Eventually, the boys get into a fight and seem to permanently turn into cavemen. Meanwhile, Bebe worries that boys may never take her seriously (as happened to her mother, a stereotypical dumb blonde). She consults a plastic surgeon about breast reduction surgery, however, the doctor rejects her request because he considers breast reduction "insane" (which is made especially apparent when the doctor treats two female colleagues differently: One with large breasts that he's very nice to, and the other with a flat chest that he's rude to). He then tells Bebe that if she wants bigger breasts "now might be the time to size up." Bebe leaves his office in frustration and disgust. By contrast, when Wendy asks for breast augmentation he accepts her request, despite her mother's protest that she is too young, after Wendy announces that she has three thousand dollars in cash. Meanwhile, Stan draws pictures of breasts on the wall of his house referring to his work and breasts as "Ah-tah", an apparent reference to the film Quest for Fire, wherein prehistoric man refers to fire as "Atar." Stan's father, Randy, has a talk with him about puberty and Stan's fixation with breasts: "And one day you'll meet a pair of boobs you want to marry." This eventually convinces Stan to snap out of his caveman-like trance.

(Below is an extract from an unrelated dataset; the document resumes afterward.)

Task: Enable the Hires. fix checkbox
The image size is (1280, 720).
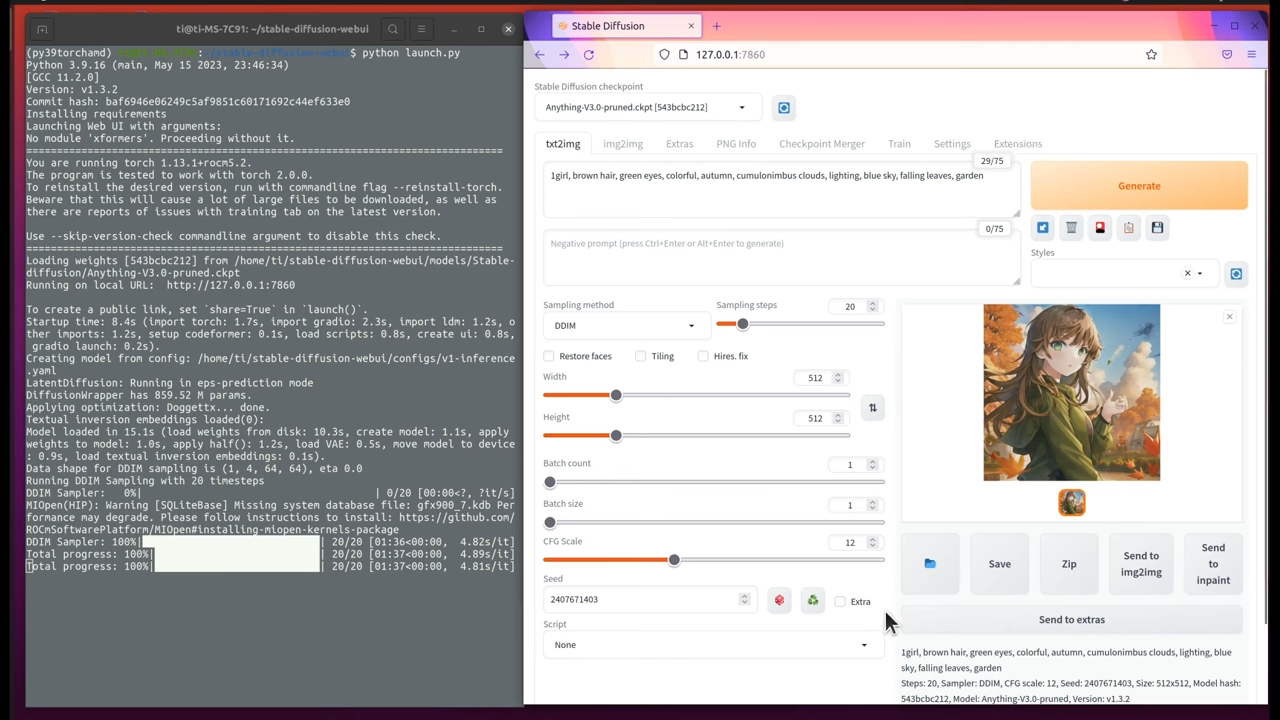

After this scene, Bebe is shown in bed, with her breasts glowing and speaking to each other, plotting to rule the world by taking over the boys' minds. Bebe awakens and screams, her mother quickly runs into the room to ask her what is happening, she explains what she heard and her mother calmly replies that it is only natural for a growing woman to have boobs that plot to take over boys' minds. This is where Bebe snaps, claiming she does not want boobs that are going to try to rule the world, and begins to come up with a plan to fix this problem.

The next time they are seen at school, Bebe walks in wearing a box over her chest, which causes all the boys to suddenly break out of their trance. Stan shares his father's advice not to let breasts control their lives, and the boys all agree not to fight over girls. Consequently, when Wendy shows up with her new breast implants, she is ridiculed rather than praised. Butters pokes Wendy's implants, saying that they are all "hard and oogy," to which Cartman replies, "What a stupid bitch!" Wendy looks embarrassed.

==Production==
In the DVD commentary, Parker describes the inspiration for the show came from a party where two of his friends were drunk and trying to hit on a girl. One of the guys starts stroking the girls hair, when the other guy reached to stroke the girls hair too, the first guy started making guttural gorilla noises. Stone describes how South Park takes the view that society is the only thing that keeps people from descending into savages.

On syndicated broadcasts, the scene where Wendy is in surgery getting breast implants is cut.

The episode has been used to examine the treatment of female characters in South Park.

==Home media==
"Bebe's Boobs Destroy Society", along with the sixteen other episodes from South Parks sixth season, were released on a three-disc DVD set in the United States on October 11, 2005. The sets included brief audio commentaries by Parker and Stone for each episode. IGN gave the season a rating of 9/10.